In Prague, the atmosphere was festive. The city was emerging from decades of misery under Nazi then Soviet control. The apparatchiki (Communist Party officials) were out and a dissident playwright named Václav Havel was the new president. It was a real “ding-dong, the witch is dead” moment. Havel was the “Nelson Mandela” of Prague, a man of extraordinary moral courage, who appointed Frank Zappa an unofficial adviser and invited Lou Reed to Prague Castle.

The StB (Czech secret police) were still keeping tabs on “disloyal” citizens, even though their outfit had been disbanded. Public outrage sparked an anti-StB demonstration in Wenceslas Square, which broke out before my eyes one night as I sat drinking Becherovka in a café. I joined the rally and asked the protestors why they were there. An English-speaking woman told me the old regime had maintained its power by destroying trust between its citizens; casual criticism of the government might be reported, improving the career prospects of the informer, as sneaks and sycophants were rewarded.
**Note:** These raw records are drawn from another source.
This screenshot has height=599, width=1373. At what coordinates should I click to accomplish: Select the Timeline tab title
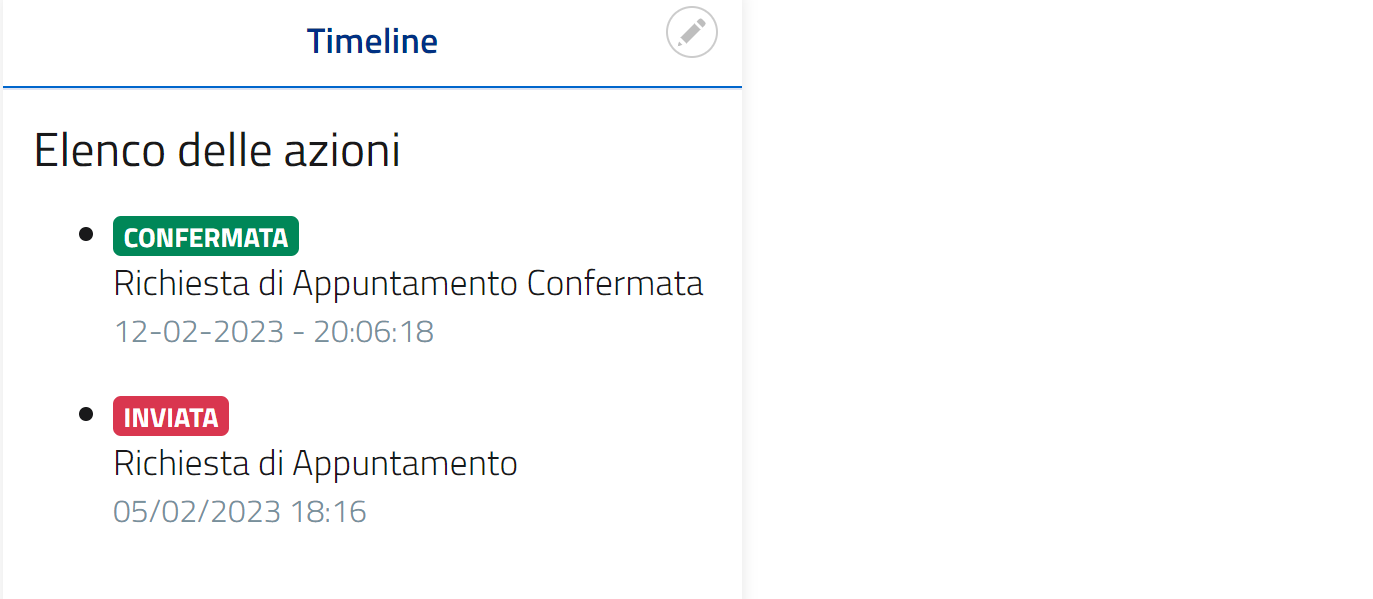click(372, 41)
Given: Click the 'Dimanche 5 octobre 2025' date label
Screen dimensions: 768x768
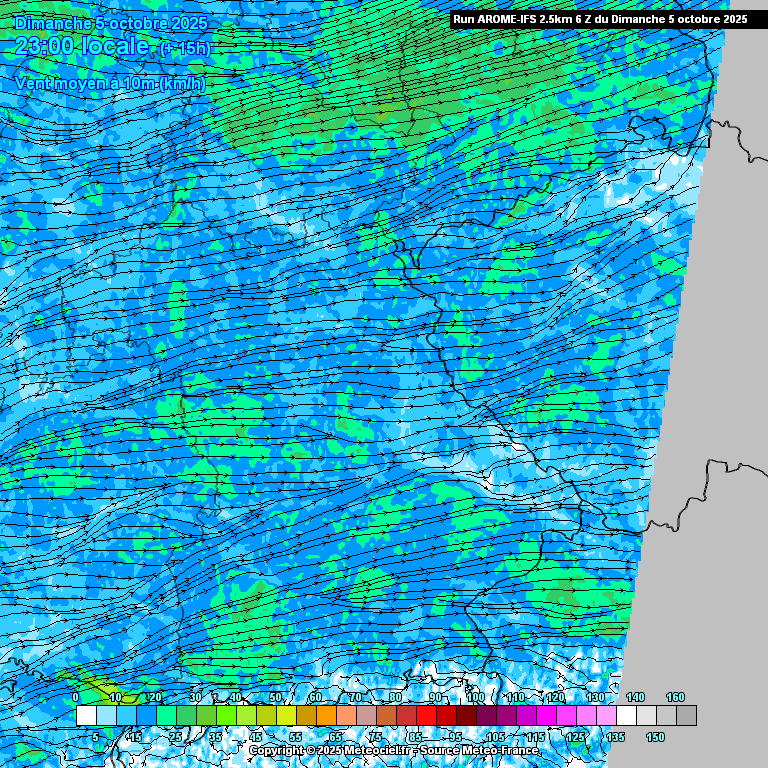Looking at the screenshot, I should click(110, 21).
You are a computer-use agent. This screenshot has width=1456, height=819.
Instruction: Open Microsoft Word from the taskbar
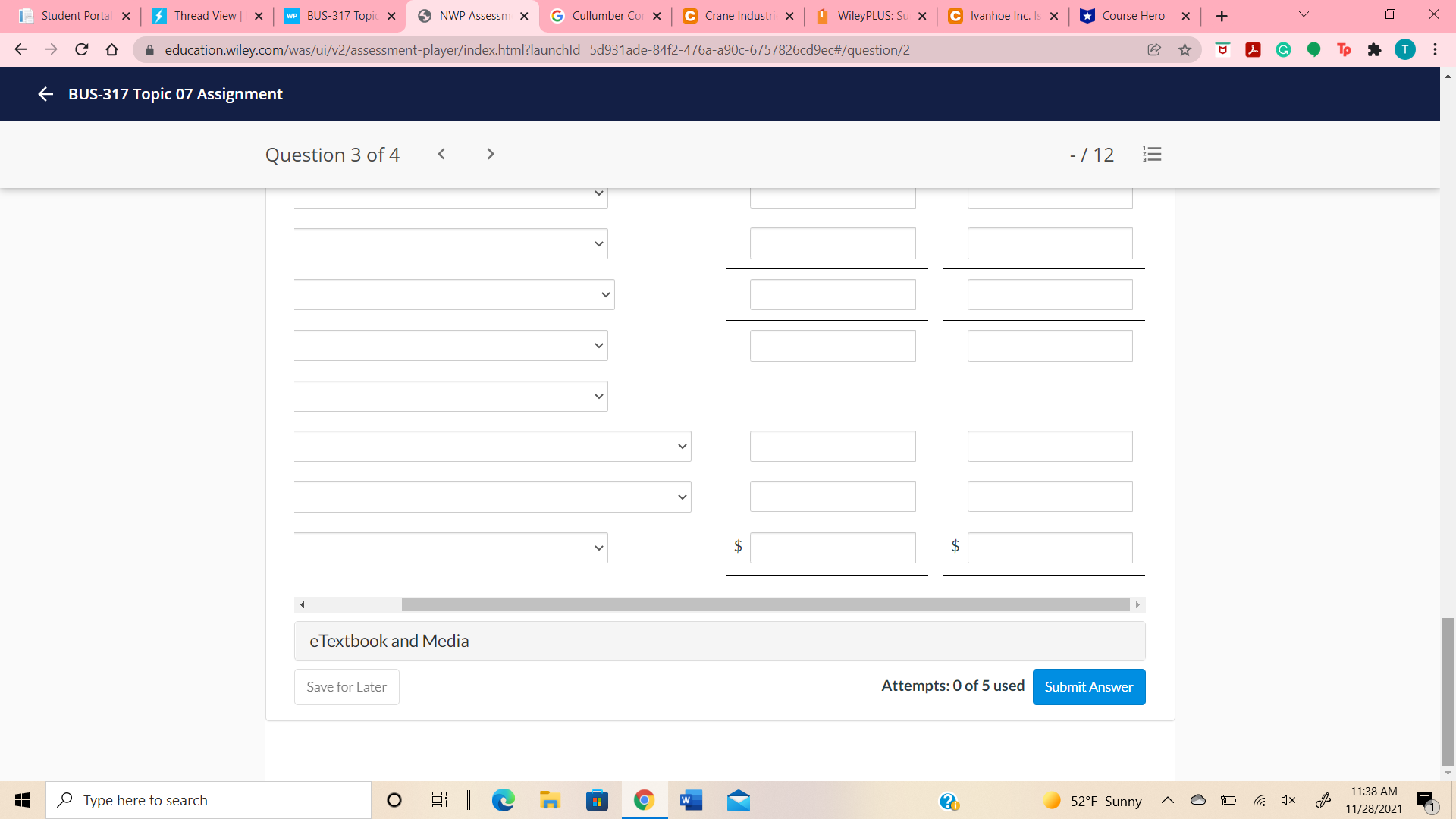[691, 800]
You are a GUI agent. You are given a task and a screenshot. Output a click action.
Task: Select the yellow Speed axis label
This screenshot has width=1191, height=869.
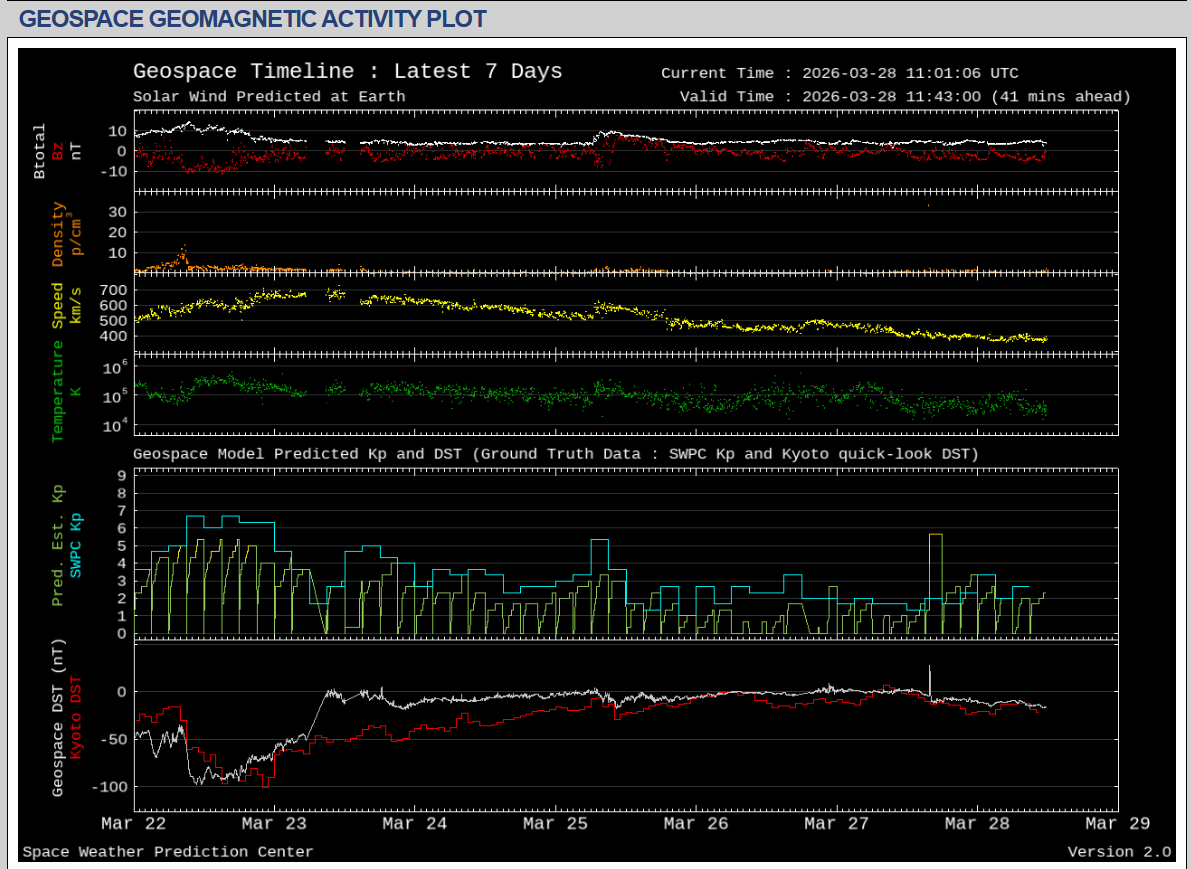[58, 305]
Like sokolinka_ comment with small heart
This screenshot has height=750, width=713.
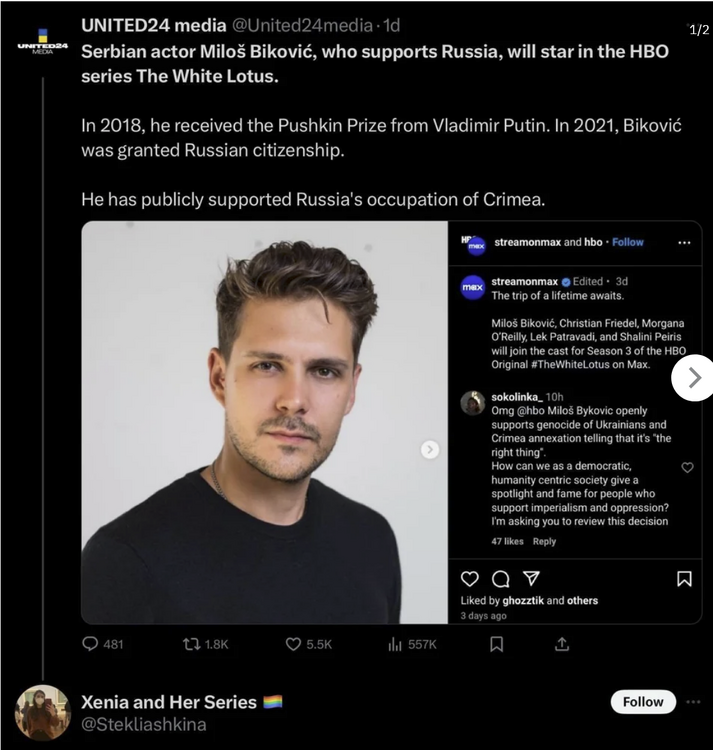pyautogui.click(x=687, y=467)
Later that night, in the Old Town Square, I fell in with some students who were mulling wine over a brazier. I had no Czech and they had no English but we raised glass after glass to Prague, the loveliest city in Europe

I left with a fresh appreciation of the comparatively gentle nature of Australian life – and of Winston Churchill’s dictum that “democracy is the worst form of government except for all those other forms that have been tried from time to time”.